<<<<

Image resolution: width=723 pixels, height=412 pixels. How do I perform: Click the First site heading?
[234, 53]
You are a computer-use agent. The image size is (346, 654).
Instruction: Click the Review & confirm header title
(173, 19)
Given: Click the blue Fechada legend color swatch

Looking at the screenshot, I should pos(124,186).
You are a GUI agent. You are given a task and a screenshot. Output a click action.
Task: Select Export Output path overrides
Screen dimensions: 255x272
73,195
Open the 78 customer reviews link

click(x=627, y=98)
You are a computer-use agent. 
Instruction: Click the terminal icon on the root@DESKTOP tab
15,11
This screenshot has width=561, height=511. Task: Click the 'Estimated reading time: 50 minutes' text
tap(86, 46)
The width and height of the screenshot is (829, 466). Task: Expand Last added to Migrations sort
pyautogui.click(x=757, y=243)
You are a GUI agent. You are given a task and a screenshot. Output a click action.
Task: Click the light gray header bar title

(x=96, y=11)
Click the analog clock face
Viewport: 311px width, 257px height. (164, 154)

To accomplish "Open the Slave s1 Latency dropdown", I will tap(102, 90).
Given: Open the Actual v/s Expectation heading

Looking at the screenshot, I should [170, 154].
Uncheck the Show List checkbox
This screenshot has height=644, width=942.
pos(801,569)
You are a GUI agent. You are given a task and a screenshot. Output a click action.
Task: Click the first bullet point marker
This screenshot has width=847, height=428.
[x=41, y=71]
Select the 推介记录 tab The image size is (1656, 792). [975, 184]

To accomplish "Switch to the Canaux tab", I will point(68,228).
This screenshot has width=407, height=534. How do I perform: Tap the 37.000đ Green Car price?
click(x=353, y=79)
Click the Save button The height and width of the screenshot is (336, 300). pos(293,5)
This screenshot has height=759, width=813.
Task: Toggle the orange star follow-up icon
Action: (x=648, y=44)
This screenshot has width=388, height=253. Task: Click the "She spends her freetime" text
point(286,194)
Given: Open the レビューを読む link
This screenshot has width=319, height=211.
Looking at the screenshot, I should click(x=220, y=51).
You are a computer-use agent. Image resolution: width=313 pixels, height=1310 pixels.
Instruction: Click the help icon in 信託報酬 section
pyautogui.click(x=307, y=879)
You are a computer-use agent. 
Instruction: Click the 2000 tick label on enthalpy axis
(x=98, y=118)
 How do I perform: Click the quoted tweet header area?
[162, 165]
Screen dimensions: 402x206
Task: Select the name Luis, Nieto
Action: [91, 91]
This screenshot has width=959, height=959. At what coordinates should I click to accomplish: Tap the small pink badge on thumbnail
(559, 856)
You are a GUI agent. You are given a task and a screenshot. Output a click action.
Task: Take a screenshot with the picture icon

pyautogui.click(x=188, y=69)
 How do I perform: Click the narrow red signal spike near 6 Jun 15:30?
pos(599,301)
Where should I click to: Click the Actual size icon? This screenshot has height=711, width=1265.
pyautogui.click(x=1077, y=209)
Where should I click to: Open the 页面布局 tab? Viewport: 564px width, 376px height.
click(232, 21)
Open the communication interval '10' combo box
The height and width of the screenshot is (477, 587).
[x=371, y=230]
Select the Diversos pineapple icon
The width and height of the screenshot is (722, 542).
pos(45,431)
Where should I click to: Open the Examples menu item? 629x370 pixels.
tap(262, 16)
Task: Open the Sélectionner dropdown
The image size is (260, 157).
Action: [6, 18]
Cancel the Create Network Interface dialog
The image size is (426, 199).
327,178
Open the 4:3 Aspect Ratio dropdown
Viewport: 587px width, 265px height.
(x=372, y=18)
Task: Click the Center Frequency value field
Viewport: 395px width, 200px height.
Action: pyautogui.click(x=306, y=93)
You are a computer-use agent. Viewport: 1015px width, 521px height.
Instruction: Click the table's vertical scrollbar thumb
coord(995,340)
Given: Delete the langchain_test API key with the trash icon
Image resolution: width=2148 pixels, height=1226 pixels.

>>>>

Reproduce the listing above exactly, in its entirety.

Image resolution: width=723 pixels, height=412 pixels. How do I perform: Click the First site heading?
[234, 53]
You are a computer-use agent. The image size is (346, 654).
Instruction: Click the Review & confirm header title
(173, 19)
Given: Click the blue Fechada legend color swatch

Looking at the screenshot, I should pos(124,186).
You are a GUI agent. You are given a task and a screenshot. Output a click action.
Task: Select Export Output path overrides
Screen dimensions: 255x272
73,195
Open the 78 customer reviews link

click(x=627, y=98)
You are a computer-use agent. 
Instruction: Click the terminal icon on the root@DESKTOP tab
15,11
This screenshot has width=561, height=511. Task: Click the 'Estimated reading time: 50 minutes' text
tap(86, 46)
The width and height of the screenshot is (829, 466). Task: Expand Last added to Migrations sort
pyautogui.click(x=757, y=243)
You are a GUI agent. You are given a task and a screenshot. Output a click action.
Task: Click the light gray header bar title

(x=96, y=11)
Click the analog clock face
Viewport: 311px width, 257px height. (164, 154)

To accomplish "Open the Slave s1 Latency dropdown", I will tap(102, 90).
Given: Open the Actual v/s Expectation heading

Looking at the screenshot, I should [170, 154].
Uncheck the Show List checkbox
This screenshot has height=644, width=942.
pos(801,569)
You are a GUI agent. You are given a task and a screenshot. Output a click action.
Task: Click the first bullet point marker
This screenshot has width=847, height=428.
[x=41, y=71]
Select the 推介记录 tab The image size is (1656, 792). [975, 184]

To accomplish "Switch to the Canaux tab", I will point(68,228).
This screenshot has width=407, height=534. How do I perform: Tap the 37.000đ Green Car price?
click(x=353, y=79)
Click the Save button The height and width of the screenshot is (336, 300). pos(293,5)
This screenshot has height=759, width=813.
Task: Toggle the orange star follow-up icon
Action: (x=648, y=44)
This screenshot has width=388, height=253. Task: Click the "She spends her freetime" text
point(286,194)
Given: Open the レビューを読む link
This screenshot has width=319, height=211.
Looking at the screenshot, I should click(x=220, y=51).
You are a computer-use agent. Image resolution: width=313 pixels, height=1310 pixels.
Instruction: Click the help icon in 信託報酬 section
pyautogui.click(x=307, y=879)
You are a computer-use agent. 
Instruction: Click the 2000 tick label on enthalpy axis
(x=98, y=118)
 How do I perform: Click the quoted tweet header area?
[162, 165]
Screen dimensions: 402x206
Task: Select the name Luis, Nieto
Action: [91, 91]
This screenshot has width=959, height=959. At what coordinates should I click to accomplish: Tap the small pink badge on thumbnail
(559, 856)
You are a GUI agent. You are given a task and a screenshot. Output a click action.
Task: Take a screenshot with the picture icon

pyautogui.click(x=188, y=69)
 How do I perform: Click the narrow red signal spike near 6 Jun 15:30?
pos(599,301)
Where should I click to: Click the Actual size icon? This screenshot has height=711, width=1265.
pyautogui.click(x=1077, y=209)
Where should I click to: Open the 页面布局 tab? Viewport: 564px width, 376px height.
click(232, 21)
Open the communication interval '10' combo box
The height and width of the screenshot is (477, 587).
[x=371, y=230]
Select the Diversos pineapple icon
The width and height of the screenshot is (722, 542).
pos(45,431)
Where should I click to: Open the Examples menu item? 629x370 pixels.
tap(262, 16)
Task: Open the Sélectionner dropdown
The image size is (260, 157).
Action: [6, 18]
Cancel the Create Network Interface dialog
The image size is (426, 199).
327,178
Open the 4:3 Aspect Ratio dropdown
Viewport: 587px width, 265px height.
(x=372, y=18)
Task: Click the Center Frequency value field
Viewport: 395px width, 200px height.
Action: pyautogui.click(x=306, y=93)
You are a computer-use agent. Viewport: 1015px width, 521px height.
Instruction: Click the table's vertical scrollbar thumb
coord(995,340)
Given: Delete the langchain_test API key with the trash icon
Image resolution: width=2148 pixels, height=1226 pixels.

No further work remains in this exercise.